Stated problem 1:
Render the records as a numbered list, from their first line through the line with "Returns (RMA) Request", inclusive, and leave out any blank lines.

Page:
################

September 28, 2007
Sorry! Didn’t mean to leave you hanging! The cards and letters and e-cards and i-letters and pings and pokes and beeps have been pouring in all week, cluttering up the i-phone, crashing the m-bone, clogging the f-holes … all demanding the same answer, all asking the same question: WHERE THE FUCK IS CHAPTER EIGHT?
Here the fuck is Chapter Eight.
And here, the fuck, is the website with the podcasts, and the bling, and the hookers, and the whiskey.
This chapter was perhaps the most challenging in my 8-chapter career. It includes dialogue in three voices, guttural howling, sound effects, and a grown man crying. It’s long. It’s eventful. It more than makes up for being four days late. (Really, it does!)
Why so late? Well, I was in Vancouver all weekend, partying with friends and riding my bike. That’s important!

################

Stated problem 2:
Using the post about Chapter Eight, answer yes or no to whether each statement agrees with it, and quote the deciding words: (a) The chapter includes dialogue in three voices. (b) The chapter came out two days late. (c) The writer spent the weekend in Vancouver.

Data to process:
################

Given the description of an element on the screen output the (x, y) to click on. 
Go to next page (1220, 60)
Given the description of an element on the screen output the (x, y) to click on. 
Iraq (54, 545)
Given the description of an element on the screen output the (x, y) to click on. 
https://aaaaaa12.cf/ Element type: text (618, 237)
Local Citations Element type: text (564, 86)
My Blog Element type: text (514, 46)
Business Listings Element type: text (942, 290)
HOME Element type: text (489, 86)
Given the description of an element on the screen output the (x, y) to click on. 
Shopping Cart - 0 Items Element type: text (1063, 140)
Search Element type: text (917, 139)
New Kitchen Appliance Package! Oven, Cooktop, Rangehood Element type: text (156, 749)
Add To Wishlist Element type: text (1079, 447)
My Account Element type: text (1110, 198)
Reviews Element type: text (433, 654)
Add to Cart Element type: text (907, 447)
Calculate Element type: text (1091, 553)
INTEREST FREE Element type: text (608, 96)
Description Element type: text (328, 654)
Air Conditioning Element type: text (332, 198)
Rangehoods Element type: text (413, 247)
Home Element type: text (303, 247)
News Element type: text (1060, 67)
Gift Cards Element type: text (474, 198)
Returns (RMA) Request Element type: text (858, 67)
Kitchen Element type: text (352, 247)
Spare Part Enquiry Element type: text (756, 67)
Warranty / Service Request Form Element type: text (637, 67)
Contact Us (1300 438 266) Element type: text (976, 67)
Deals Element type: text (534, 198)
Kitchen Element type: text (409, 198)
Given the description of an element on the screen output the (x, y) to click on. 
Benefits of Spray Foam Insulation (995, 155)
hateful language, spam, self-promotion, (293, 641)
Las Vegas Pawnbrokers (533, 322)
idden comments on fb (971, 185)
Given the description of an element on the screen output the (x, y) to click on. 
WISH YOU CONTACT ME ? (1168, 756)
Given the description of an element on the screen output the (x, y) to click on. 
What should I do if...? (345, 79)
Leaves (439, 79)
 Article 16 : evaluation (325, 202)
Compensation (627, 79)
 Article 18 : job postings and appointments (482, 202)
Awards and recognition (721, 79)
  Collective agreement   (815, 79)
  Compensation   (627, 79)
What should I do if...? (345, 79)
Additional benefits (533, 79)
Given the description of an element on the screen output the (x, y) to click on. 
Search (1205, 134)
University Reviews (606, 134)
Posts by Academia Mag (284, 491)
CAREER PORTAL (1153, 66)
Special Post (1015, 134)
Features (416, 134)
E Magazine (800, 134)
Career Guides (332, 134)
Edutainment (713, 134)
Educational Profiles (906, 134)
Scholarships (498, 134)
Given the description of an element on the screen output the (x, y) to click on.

################

Written response 1:
1. Given the description of an element on the screen output the (x, y) to click on. 
2. Go to next page (1220, 60)
3. Given the description of an element on the screen output the (x, y) to click on. 
4. Iraq (54, 545)
5. Given the description of an element on the screen output the (x, y) to click on. 
6. https://aaaaaa12.cf/ Element type: text (618, 237)
7. Local Citations Element type: text (564, 86)
8. My Blog Element type: text (514, 46)
9. Business Listings Element type: text (942, 290)
10. HOME Element type: text (489, 86)
11. Given the description of an element on the screen output the (x, y) to click on. 
12. Shopping Cart - 0 Items Element type: text (1063, 140)
13. Search Element type: text (917, 139)
14. New Kitchen Appliance Package! Oven, Cooktop, Rangehood Element type: text (156, 749)
15. Add To Wishlist Element type: text (1079, 447)
16. My Account Element type: text (1110, 198)
17. Reviews Element type: text (433, 654)
18. Add to Cart Element type: text (907, 447)
19. Calculate Element type: text (1091, 553)
20. INTEREST FREE Element type: text (608, 96)
21. Description Element type: text (328, 654)
22. Air Conditioning Element type: text (332, 198)
23. Rangehoods Element type: text (413, 247)
24. Home Element type: text (303, 247)
25. News Element type: text (1060, 67)
26. Gift Cards Element type: text (474, 198)
27. Returns (RMA) Request Element type: text (858, 67)

Written response 2:
(a) Yes: "It includes dialogue in three voices, guttural howling, sound effects, and a grown man crying."
(b) No: "It more than makes up for being four days late."
(c) Yes: "I was in Vancouver all weekend, partying with friends and riding my bike."